● Task directions
Where in the listing does the word "will" appear? Report each line that holds it.

● Records shown

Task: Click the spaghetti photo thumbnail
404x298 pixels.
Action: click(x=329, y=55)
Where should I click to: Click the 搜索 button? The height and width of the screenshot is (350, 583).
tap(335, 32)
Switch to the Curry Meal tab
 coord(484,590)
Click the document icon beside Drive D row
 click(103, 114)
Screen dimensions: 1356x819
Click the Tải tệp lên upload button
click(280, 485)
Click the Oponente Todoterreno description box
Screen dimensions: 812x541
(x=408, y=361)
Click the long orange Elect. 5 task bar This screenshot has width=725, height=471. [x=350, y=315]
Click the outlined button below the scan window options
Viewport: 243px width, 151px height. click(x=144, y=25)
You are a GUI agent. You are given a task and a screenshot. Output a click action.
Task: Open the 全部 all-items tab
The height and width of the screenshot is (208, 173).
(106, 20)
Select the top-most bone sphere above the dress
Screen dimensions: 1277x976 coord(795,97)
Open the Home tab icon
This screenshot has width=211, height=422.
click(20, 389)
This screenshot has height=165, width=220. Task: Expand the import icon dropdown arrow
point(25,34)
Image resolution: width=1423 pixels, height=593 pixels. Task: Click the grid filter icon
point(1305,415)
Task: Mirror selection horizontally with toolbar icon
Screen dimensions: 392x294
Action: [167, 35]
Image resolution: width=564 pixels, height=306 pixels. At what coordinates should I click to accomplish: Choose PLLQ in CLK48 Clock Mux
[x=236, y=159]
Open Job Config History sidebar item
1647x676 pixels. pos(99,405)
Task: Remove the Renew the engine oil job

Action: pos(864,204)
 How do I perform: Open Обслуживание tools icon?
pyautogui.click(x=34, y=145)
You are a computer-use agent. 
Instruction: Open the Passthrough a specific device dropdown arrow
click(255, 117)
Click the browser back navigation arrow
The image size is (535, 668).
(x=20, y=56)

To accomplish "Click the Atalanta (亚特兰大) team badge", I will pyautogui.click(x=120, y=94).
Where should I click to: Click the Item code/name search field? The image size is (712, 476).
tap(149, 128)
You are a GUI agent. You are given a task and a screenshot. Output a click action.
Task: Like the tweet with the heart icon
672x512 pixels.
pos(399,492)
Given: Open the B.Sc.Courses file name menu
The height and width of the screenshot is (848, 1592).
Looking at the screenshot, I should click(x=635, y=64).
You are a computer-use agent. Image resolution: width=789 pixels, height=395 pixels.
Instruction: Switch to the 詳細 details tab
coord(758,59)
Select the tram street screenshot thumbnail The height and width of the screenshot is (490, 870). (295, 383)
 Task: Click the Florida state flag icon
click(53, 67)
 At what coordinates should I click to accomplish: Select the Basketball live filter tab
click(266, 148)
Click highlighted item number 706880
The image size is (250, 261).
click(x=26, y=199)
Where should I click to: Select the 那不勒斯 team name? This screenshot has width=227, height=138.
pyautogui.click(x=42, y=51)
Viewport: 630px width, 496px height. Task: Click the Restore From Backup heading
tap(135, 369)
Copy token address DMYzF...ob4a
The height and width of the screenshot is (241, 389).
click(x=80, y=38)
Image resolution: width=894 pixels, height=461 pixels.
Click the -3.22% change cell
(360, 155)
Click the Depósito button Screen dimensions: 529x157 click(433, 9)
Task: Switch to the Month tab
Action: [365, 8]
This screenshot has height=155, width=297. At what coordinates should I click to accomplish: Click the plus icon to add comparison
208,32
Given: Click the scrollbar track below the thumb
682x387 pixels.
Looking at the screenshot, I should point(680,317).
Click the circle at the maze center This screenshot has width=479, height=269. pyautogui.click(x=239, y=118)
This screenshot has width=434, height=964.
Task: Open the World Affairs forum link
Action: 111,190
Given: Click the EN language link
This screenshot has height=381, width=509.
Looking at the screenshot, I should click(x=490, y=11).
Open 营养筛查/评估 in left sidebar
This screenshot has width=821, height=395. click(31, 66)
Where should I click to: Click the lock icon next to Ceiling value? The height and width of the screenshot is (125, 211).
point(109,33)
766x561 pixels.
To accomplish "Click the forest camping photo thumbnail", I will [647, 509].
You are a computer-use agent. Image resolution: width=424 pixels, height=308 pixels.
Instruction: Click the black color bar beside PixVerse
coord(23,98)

● Your response
To accomplish "Click the Atalanta (亚特兰大) team badge", I will pyautogui.click(x=120, y=94).
To accomplish "Click the forest camping photo thumbnail", I will [647, 509].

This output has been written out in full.